Candidato do PSD ao Governo do Maranhão, Eduardo Braide elevou o tom contra o grupo político do governador Carlos Brandão durante entrevista ao programa Band Eleições. Na conversa, realizada na quinta-feira (20), o ex-prefeito de São Luís abordou a disputa eleitoral, criticou a atuação do grupo governista e defendeu sua candidatura como alternativa à continuidade política no Estado.

Um dos principais pontos da entrevista foi a relação de Braide com a classe política. Questionado sobre as críticas de que teria dificuldades de articulação com vereadores e outros políticos, o candidato afirmou que sua trajetória demonstra capacidade de diálogo.

“Você sabe que na Assembleia Legislativa eu liderei um bloco de 22 deputados. Ninguém lidera um bloco de 22 deputados se não tiver articulação, se não tiver conversa”, afirmou.

Leia Também:

Braide, no entanto, disse que pretende manter distância de políticos que, segundo ele, priorizam interesses pessoais. “Todo e qualquer político que quiser conversar para o bem do Maranhão será bem-vindo”, declarou.

Disputa contra Orleans Brandão

Braide também criticou diretamente a escolha de Orleans Brandão, sobrinho do governador, para disputar o Governo do Maranhão. Para o candidato do PSD, a eleição representa uma oportunidade para o eleitor decidir entre a continuidade do atual grupo político e uma mudança na administração estadual.

“É um grupo político que quer se manter no poder e quer se manter através da família, colocando seu sobrinho para ser candidato”, afirmou.

O candidato disse ainda que tem encontrado, durante as viagens pelo Estado, eleitores que afirmam apoiá-lo mesmo quando os prefeitos de suas cidades estão alinhados com outros candidatos.

“Os eleitores chegam para mim e dizem: Braide, o meu prefeito aqui não está com você, mas o meu voto é seu, é secreto e no dia da urna você vai conferir o resultado”, relatou.

Hospital da Criança

Outro episódio utilizado por Braide para fazer críticas políticas foi a manifestação ocorrida em torno do Hospital da Criança, em São Luís. O candidato afirmou que houve uma tentativa de transformar o caso em instrumento eleitoral para desgastar sua imagem.

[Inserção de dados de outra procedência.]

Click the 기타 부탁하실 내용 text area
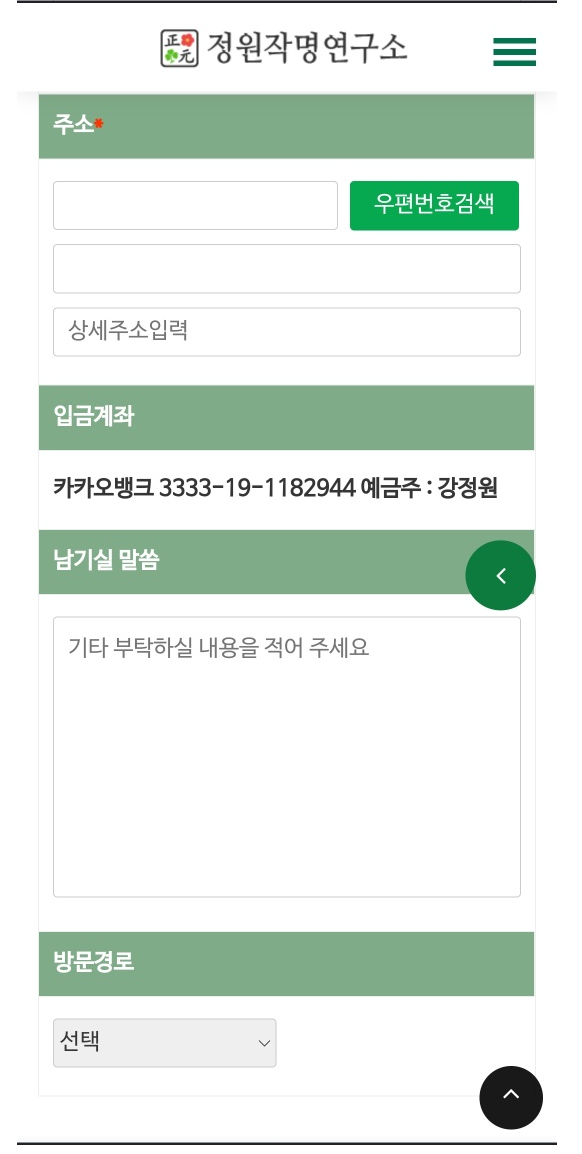 (287, 757)
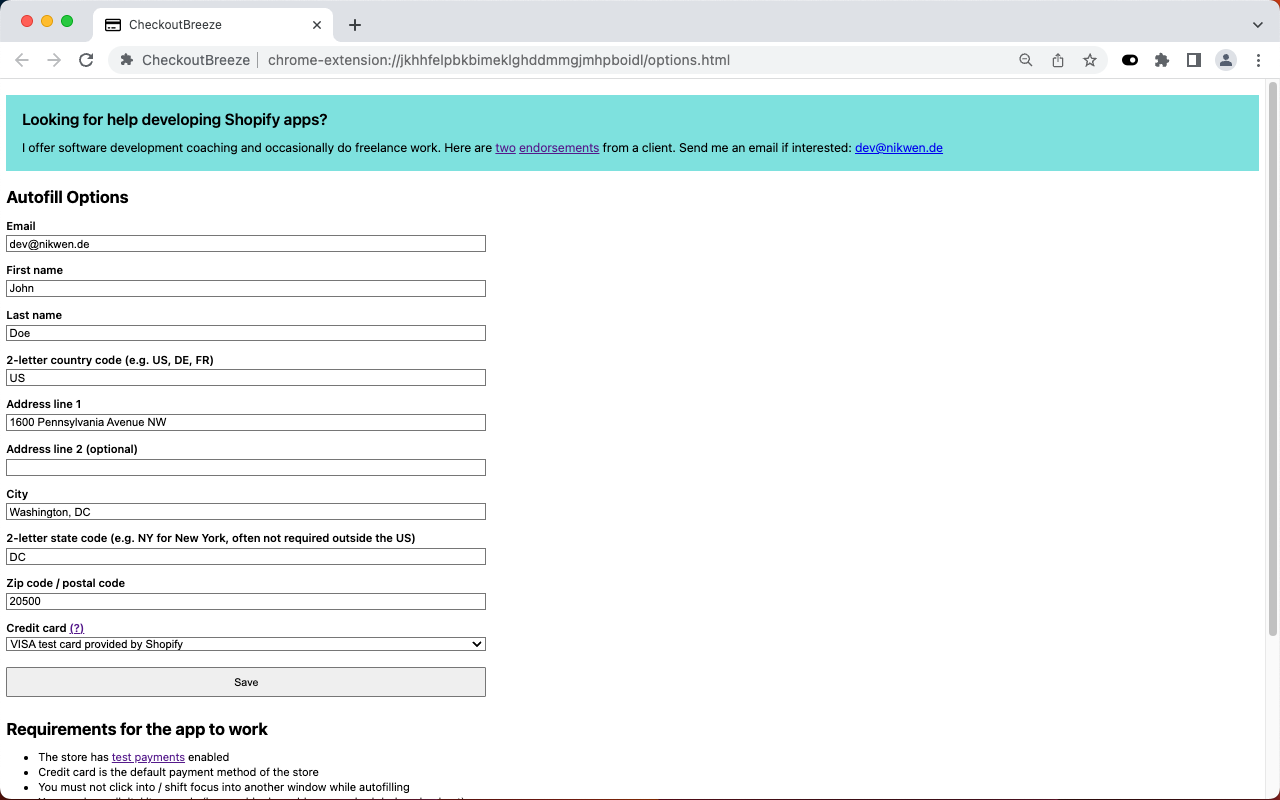Open the Credit card selection dropdown
1280x800 pixels.
pyautogui.click(x=246, y=643)
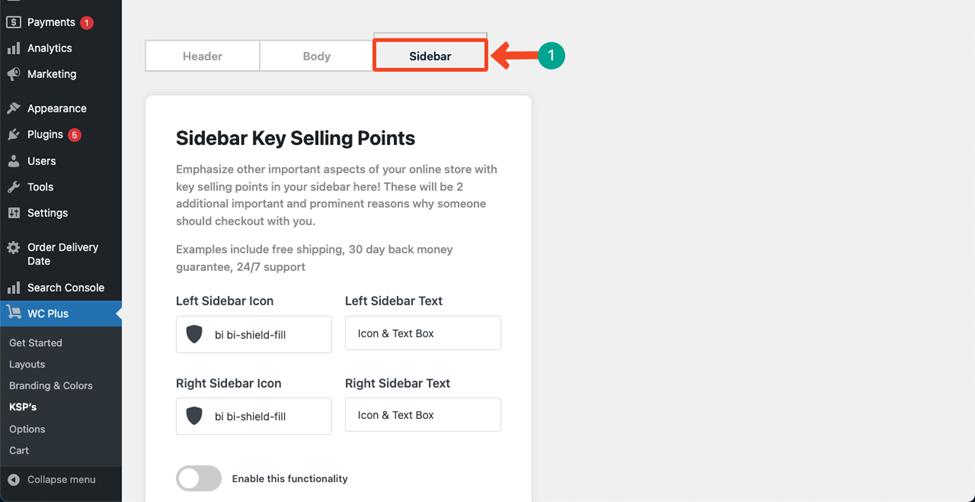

Segundo Braide, ele recebeu vídeos e áudios relacionados à manifestação e encaminhou o material à Justiça Eleitoral, solicitando apuração.

“Nós pegamos toda essa prova documental e demos entrada na Justiça Eleitoral pedindo apuração da Polícia Federal”, declarou.

Braide afirmou que considera grave qualquer tentativa de utilizar o sofrimento de famílias em disputas políticas. “Estavam usando o sentimento mais nobre que pode existir, que é o amor de um pai e de uma mãe pelo seu filho, para poder fazer política”, disse.

Debate eleitoral

Questionado sobre sua ausência em um debate da Band e em uma sabatina da TV Mirante, Braide justificou que, após deixar a Prefeitura de São Luís, passou a priorizar viagens pelos 217 municípios maranhenses.

Apesar das ausências, garantiu que pretende participar dos próximos debates. “Quero reafirmar o compromisso de participar de debates nessa eleição”, afirmou.

Segundo Braide, os debates permitem que o eleitor conheça os candidatos sem a interferência direta de marqueteiros. “O eleitor merece desse momento que é o debate”, declarou.

Chapa e estratégia

Ao falar sobre a composição da chapa, Braide defendeu os nomes de Fufuca e Lahesio para as disputas ao Senado e destacou a escolha de Elaine Carneiro como candidata a vice-governadora, com a proposta de instalar a vice-governadoria em Imperatriz.

O candidato afirmou que a presença da vice-governadoria na região Tocantina faz parte de uma estratégia de descentralização do governo.

“Boa parte do Maranhão se ressente achando que, ao longo dos últimos anos, o governo deu muita atenção para a capital e pouca atenção para algumas cidades, principalmente no interior”, afirmou.